Ranking and selection (R&S) conventionally aims to select the unique best alternative with the largest mean performance from a finite set of alternatives. However, for better supporting decision making, it may be more informative to deliver a small menu of alternatives whose mean performances are among the top $m$. Such problem, called optimal subset selection (OSS), is generally more challenging to address than the conventional R&S. This challenge becomes even more significant when the number of alternatives is considerably large. Thus, the focus of this paper is on addressing the large-scale OSS problem. To achieve this goal, we design a top-$m$ greedy selection mechanism that keeps sampling the current top $m$ alternatives with top $m$ running sample means and propose the explore-first top-$m$ greedy (EFG-$m$) procedure. Through an extended boundary-crossing framework, we prove that the EFG-$m$ procedure is both sample optimal and consistent in terms of the probability of good selection, confirming its effectiveness in solving large-scale OSS problem. Surprisingly, we also demonstrate that the EFG-$m$ procedure enables to achieve an indifference-based ranking within the selected subset of alternatives at no extra cost. This is highly beneficial as it delivers deeper insights to decision-makers, enabling more informed decision-makings. Lastly, numerical experiments validate our results and demonstrate the efficiency of our procedures.

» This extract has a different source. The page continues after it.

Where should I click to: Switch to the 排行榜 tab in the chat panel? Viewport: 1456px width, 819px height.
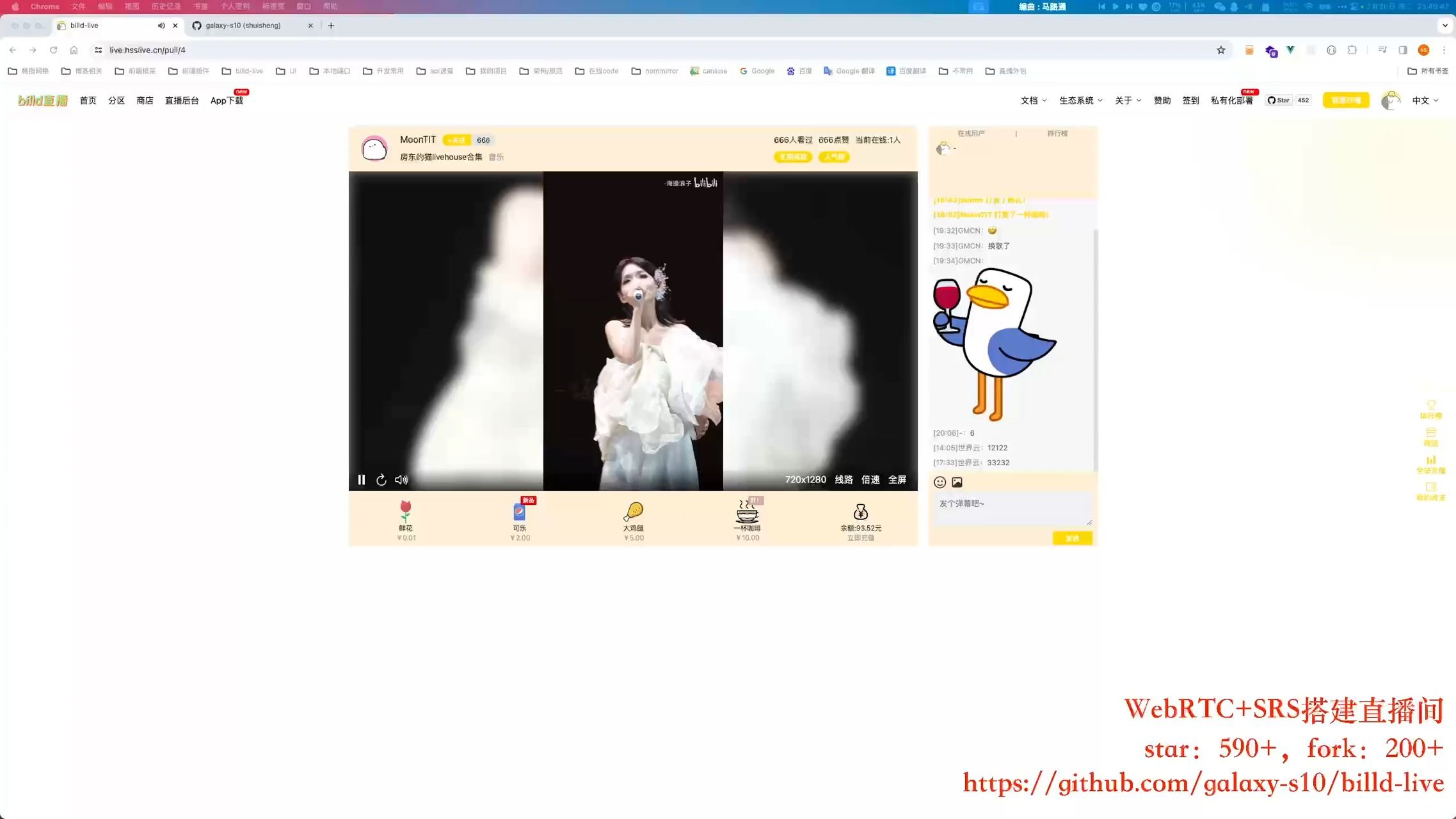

翻译：排序与选择（R&S）的传统目标是从有限备选方案中选出具有最大均值性能的唯一最优方案。然而，为更好地支持决策制定，提供一个包含均值性能位于前 $m$ 位的少量备选方案菜单可能更具信息价值。此类问题称为最优子集选择（OSS），通常比传统的 R&S 问题更具挑战性。当备选方案数量极大时，这一挑战尤为显著。因此，本文聚焦于解决大规模 OSS 问题。为实现此目标，我们设计了一种前 $m$ 贪心选择机制，该机制持续对当前具有前 $m$ 位运行样本均值的备选方案进行采样，并提出了探索优先的前 $m$ 贪心（EFG-$m$）算法。通过扩展的边界穿越框架，我们证明了 EFG-$m$ 算法在良好选择概率方面同时具有样本最优性和一致性，从而证实了其解决大规模 OSS 问题的有效性。令人惊讶的是，我们还证明了 EFG-$m$ 算法能够在不增加额外成本的情况下，在所选备选方案子集内实现基于无差异性的排序。这具有显著优势，因为它能为决策者提供更深入的洞察，支持更明智的决策制定。最后，数值实验验证了我们的结果，并证明了所提算法的高效性。